▸ TEXTAUSSCHNITT
====================
Zwei besondere Patientinnen
Ein Bericht von Dr. Monika Euler über ihren Einsatz in Buda/Philippinen
Im Januar bin ich zum 6. Mal aus Buda auf der philippinischen Insel Mindanao zurückgekommen. Und wie immer, bin ich ein „bisschen geschafft“ und zufrieden in Frankfurt gelandet. Heute, nach 6 Wochen Alltag in der stationären Gyn/Geburtshilfe in Deutschland, gehen mir immer noch zwei Patientinnen häufiger durch den Kopf. Zum einen war das die 16-jährige Erstgravida, die wir in Buda im Kreissaal mit regelmäßiger Wehentätigkeit aufnahmen. Begleitet wurde die junge Mutter, ein eher verängstigter Teenager, von dem Vater des Kindes, der kaum älter war. Ungewöhnlich, dass keine Mutter, Tante oder Schwiegermutter als Unterstützung im Kreissaal war. Das Mädchen, die werdende Mutter bekam ein kleines Mädchen und nahm ihr Kind direkt nach Geburt überglücklich in die Arme. Das ist durchaus nicht immer so. Beim ersten genauen Hinschauen stellten wir fest, dass das Neugeborene eine große und somit auch das Gesicht doch entstellende Lippen-Kiefer-Gaumenspalte hatte. Ich dachte nur: wie soll das gut gehen? Denn diese Diagnose ist für die Patientinnen gleichbedeutend mit: Stillen ja, aber über den Umweg des Abpumpens und des Fütterns mit der Flasche, präpariert mit einem speziellen Sauger. Gottseidank hatten wir einen Vorrat dieser Sauger, da der Kinderarzt auf Nachfrage vor meiner Anreise diese Sauger erbeten hatte. Zügig nach der Geburt habe ich eine erfahrene und engagierte Hebamme, die auf Station im Dienst war, gebeten, sich besonders um diese Patientin zu kümmern. Das heißt in erster Linie immer wieder die Milchpumpe an die Brust zu legen, damit die Milchbildung in Gang kommt und der Mutter das Füttern mit der Flasche beizubringen, ohne dass das Kind sich verschluckt, heißt, die Milch in der Lunge landet.
====================
▸ INFORMATIONEN
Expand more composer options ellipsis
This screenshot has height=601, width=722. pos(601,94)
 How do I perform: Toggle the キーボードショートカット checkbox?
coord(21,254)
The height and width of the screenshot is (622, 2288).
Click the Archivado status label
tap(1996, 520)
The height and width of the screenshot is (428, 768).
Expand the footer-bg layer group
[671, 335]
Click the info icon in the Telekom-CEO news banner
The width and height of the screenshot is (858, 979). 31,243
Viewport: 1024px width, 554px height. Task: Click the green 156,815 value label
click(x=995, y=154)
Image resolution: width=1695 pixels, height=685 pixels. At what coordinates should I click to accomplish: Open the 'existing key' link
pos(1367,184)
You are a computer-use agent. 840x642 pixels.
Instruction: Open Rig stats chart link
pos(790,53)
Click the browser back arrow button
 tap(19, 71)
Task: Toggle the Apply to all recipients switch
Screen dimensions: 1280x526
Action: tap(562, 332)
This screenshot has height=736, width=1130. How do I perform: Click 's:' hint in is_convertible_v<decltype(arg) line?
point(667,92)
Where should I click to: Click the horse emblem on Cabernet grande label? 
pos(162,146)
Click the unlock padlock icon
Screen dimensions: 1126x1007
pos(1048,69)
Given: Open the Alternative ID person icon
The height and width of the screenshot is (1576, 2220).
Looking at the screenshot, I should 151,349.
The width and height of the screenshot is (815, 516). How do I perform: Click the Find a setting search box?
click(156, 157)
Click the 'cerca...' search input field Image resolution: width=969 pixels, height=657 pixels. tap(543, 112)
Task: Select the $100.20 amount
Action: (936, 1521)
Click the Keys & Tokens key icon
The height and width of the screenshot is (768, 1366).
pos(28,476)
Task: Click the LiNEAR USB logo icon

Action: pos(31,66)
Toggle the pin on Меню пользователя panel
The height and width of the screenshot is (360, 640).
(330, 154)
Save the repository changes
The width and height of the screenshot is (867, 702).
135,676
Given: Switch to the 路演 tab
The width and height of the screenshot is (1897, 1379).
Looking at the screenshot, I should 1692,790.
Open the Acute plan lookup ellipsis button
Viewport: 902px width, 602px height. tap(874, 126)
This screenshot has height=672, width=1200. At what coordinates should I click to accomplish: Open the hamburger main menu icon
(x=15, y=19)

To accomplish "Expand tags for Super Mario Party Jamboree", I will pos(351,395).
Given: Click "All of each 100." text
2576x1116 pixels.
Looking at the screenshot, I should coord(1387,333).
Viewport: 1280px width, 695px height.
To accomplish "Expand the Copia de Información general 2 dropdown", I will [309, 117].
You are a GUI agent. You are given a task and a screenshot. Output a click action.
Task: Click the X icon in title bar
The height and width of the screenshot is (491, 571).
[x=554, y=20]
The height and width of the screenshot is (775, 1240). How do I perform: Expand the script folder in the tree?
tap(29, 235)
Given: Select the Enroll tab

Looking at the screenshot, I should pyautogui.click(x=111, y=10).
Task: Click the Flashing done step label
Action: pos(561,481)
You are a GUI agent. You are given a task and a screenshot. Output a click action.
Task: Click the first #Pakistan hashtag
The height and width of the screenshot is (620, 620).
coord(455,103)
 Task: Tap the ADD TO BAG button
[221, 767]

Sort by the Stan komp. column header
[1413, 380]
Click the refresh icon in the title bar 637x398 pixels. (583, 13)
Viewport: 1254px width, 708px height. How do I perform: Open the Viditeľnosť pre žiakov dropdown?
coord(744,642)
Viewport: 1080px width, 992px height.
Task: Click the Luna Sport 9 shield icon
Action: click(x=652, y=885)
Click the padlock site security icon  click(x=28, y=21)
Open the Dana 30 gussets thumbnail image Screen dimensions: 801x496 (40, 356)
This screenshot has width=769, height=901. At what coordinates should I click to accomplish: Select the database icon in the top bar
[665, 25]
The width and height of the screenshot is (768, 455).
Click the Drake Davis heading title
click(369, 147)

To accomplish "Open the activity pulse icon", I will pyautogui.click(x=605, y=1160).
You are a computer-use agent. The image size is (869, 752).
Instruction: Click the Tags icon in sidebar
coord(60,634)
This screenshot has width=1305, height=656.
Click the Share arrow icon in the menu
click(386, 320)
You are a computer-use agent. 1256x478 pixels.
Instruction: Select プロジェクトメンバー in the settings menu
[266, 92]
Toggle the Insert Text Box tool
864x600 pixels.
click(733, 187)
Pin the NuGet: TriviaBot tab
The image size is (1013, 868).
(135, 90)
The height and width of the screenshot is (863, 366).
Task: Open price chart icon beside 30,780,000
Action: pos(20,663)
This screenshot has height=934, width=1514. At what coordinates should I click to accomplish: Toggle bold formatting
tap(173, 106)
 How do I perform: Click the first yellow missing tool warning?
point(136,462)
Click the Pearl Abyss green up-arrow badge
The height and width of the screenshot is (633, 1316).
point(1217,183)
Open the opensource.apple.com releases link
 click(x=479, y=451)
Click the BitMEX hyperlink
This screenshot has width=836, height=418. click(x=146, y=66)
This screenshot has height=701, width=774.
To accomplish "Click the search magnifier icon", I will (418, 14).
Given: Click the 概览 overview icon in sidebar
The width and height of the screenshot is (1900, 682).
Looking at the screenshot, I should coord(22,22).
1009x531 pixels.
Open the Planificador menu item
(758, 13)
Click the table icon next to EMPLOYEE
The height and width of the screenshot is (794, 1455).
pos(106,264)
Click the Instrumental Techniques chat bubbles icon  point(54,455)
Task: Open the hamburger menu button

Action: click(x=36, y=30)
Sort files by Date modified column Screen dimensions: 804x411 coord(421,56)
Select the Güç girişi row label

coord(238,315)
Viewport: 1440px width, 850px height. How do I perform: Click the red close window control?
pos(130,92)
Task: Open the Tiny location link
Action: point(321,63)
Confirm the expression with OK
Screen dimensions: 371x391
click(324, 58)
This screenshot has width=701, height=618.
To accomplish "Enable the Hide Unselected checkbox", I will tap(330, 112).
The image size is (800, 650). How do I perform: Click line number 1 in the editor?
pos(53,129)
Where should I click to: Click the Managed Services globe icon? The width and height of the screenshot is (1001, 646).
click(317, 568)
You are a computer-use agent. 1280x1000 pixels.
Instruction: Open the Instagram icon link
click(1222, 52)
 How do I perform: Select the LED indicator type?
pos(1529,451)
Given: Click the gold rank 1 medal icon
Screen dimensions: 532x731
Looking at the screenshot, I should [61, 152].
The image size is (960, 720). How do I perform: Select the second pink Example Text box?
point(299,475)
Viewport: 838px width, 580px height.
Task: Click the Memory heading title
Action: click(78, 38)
====================
▸ AUFGABEN
(a) Warum gab es laut dem Textausschnitt über den Einsatz in Buda dort einen Vorrat an speziellen Saugern?
(b) Führe den Textausschnitt über den Einsatz in Buda weiter.

▸ ANTWORTEN IN REIHENFOLGE
(a) Der Kinderarzt hatte diese Sauger auf Nachfrage vor der Anreise erbeten.

(b)
Ehrlich gesagt habe ich nicht wirklich geglaubt, dass das klappen wird. Aber ab dem zweiten Lebenstag des Kindes verzeichneten die Schwestern auf Station eine stete Gewichtszunahme und das nur durch Muttermilch der eigenen 16-jährigen Mutter. Das ist selbst für deutsche Verhältnisse nicht die Regel – auch ohne Lippen-Kiefer-Gaumenspalte. Ich war absolut begeistert, fast aus dem Häuschen vor Freude und überzeugt, dass diese kleine Familie es schaffen wird, das Kind bis zur Operation (dafür ist ein bestimmtes Gewicht und Alter Voraussetzung) durch zu bekommen. Jeden Tag aufs Neue habe ich mich über die Fortschritte gefreut, auch darüber dass die Patientin und ihre inzwischen eingetroffene wenig ältere Schwester sich darüber Gedanken machten, wie sie eine Milchpumpe finanzieren könnten.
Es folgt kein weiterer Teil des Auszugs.